(Beginning of Dataset entries)

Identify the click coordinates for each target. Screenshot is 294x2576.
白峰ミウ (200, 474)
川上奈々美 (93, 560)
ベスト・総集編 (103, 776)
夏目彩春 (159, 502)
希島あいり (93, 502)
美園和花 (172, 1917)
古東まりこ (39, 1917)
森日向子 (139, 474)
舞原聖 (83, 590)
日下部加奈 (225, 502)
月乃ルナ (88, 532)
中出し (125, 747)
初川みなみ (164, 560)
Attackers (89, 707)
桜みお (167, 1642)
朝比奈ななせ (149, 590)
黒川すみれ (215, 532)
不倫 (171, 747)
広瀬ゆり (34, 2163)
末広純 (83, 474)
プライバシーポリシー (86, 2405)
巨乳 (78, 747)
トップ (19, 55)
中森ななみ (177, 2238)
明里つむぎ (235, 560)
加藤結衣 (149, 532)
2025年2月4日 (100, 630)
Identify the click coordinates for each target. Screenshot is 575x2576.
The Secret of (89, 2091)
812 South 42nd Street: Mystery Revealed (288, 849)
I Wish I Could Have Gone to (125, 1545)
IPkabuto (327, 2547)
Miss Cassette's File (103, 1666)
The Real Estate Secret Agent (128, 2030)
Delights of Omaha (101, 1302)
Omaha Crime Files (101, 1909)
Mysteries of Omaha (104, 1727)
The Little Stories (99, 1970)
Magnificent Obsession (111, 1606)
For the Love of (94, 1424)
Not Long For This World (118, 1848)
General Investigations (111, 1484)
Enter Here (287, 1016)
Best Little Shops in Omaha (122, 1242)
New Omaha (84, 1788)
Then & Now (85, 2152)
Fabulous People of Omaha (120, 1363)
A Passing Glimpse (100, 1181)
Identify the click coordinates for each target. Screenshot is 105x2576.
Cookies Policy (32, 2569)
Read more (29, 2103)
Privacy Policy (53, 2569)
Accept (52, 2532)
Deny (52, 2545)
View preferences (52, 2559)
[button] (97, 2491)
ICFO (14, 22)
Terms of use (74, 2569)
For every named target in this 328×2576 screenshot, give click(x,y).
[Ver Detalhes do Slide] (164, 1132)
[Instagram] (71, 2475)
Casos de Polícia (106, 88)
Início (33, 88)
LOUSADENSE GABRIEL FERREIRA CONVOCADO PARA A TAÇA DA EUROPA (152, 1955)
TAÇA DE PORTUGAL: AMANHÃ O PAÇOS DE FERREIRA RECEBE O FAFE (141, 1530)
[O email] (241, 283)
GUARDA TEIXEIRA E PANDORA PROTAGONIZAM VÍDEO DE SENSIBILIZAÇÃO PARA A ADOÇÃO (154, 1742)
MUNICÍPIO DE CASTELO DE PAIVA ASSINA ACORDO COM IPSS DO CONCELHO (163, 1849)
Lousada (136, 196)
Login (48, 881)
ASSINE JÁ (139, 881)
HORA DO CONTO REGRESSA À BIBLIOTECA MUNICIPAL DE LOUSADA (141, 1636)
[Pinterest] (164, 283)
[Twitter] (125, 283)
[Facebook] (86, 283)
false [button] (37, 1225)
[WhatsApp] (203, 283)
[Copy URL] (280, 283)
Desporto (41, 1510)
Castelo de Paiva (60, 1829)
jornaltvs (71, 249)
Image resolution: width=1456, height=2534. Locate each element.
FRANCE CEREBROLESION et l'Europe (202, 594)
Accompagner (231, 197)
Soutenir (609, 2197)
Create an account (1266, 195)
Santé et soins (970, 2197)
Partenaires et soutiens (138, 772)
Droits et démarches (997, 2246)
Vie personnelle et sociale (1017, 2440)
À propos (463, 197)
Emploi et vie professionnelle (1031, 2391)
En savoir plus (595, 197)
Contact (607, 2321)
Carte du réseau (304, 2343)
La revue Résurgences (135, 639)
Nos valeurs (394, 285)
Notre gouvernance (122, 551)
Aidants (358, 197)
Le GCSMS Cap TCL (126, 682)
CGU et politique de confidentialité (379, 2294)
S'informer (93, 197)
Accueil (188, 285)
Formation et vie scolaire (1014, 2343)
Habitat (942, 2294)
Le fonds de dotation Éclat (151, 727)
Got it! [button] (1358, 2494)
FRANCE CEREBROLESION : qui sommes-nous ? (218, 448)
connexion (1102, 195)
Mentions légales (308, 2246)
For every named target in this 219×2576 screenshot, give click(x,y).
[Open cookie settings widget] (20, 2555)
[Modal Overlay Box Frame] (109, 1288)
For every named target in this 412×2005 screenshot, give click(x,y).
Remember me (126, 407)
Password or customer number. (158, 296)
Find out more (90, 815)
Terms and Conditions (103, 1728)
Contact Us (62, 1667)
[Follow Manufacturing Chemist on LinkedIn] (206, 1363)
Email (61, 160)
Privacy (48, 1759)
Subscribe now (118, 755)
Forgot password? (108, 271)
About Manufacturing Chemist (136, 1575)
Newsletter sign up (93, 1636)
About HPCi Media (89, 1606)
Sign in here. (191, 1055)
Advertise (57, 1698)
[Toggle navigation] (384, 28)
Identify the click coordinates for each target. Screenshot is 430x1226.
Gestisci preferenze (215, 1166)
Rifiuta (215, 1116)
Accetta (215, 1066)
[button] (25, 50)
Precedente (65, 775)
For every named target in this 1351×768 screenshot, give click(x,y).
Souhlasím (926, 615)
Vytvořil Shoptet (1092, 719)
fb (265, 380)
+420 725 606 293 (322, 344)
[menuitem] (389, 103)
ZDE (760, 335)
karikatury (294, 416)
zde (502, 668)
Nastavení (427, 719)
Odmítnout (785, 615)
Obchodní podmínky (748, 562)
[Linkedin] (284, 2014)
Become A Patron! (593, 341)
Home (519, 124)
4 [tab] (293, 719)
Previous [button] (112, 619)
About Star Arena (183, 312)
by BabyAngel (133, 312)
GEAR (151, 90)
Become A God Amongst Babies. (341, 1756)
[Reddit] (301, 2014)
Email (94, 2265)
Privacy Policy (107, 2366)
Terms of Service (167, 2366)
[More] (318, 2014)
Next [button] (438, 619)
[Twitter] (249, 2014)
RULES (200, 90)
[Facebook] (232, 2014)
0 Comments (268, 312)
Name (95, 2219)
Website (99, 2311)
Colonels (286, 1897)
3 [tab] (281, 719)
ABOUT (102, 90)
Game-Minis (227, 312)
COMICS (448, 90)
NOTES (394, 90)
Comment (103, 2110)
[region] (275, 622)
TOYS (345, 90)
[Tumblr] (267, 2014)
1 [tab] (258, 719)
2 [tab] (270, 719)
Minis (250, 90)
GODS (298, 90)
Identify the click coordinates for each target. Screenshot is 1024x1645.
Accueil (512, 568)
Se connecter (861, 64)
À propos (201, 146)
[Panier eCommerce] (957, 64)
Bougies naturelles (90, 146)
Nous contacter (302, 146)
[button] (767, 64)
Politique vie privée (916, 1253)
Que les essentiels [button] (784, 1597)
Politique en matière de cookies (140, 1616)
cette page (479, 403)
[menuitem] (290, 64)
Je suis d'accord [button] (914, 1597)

(End of Dataset entries)

* [Assigned task] Here the job is to set down exactly the lines of the material above that fall between the one with "The Real Estate Secret Agent (128, 2030)" and the one with "Terms of use (74, 2569)", inclusive, and nothing beyond them.

* [Response to this task]
The Real Estate Secret Agent (128, 2030)
Delights of Omaha (101, 1302)
Omaha Crime Files (101, 1909)
Mysteries of Omaha (104, 1727)
The Little Stories (99, 1970)
Magnificent Obsession (111, 1606)
For the Love of (94, 1424)
Not Long For This World (118, 1848)
General Investigations (111, 1484)
Enter Here (287, 1016)
Best Little Shops in Omaha (122, 1242)
New Omaha (84, 1788)
Then & Now (85, 2152)
Fabulous People of Omaha (120, 1363)
A Passing Glimpse (100, 1181)
Identify the click coordinates for each target. Screenshot is 105x2576.
Cookies Policy (32, 2569)
Read more (29, 2103)
Privacy Policy (53, 2569)
Accept (52, 2532)
Deny (52, 2545)
View preferences (52, 2559)
[button] (97, 2491)
ICFO (14, 22)
Terms of use (74, 2569)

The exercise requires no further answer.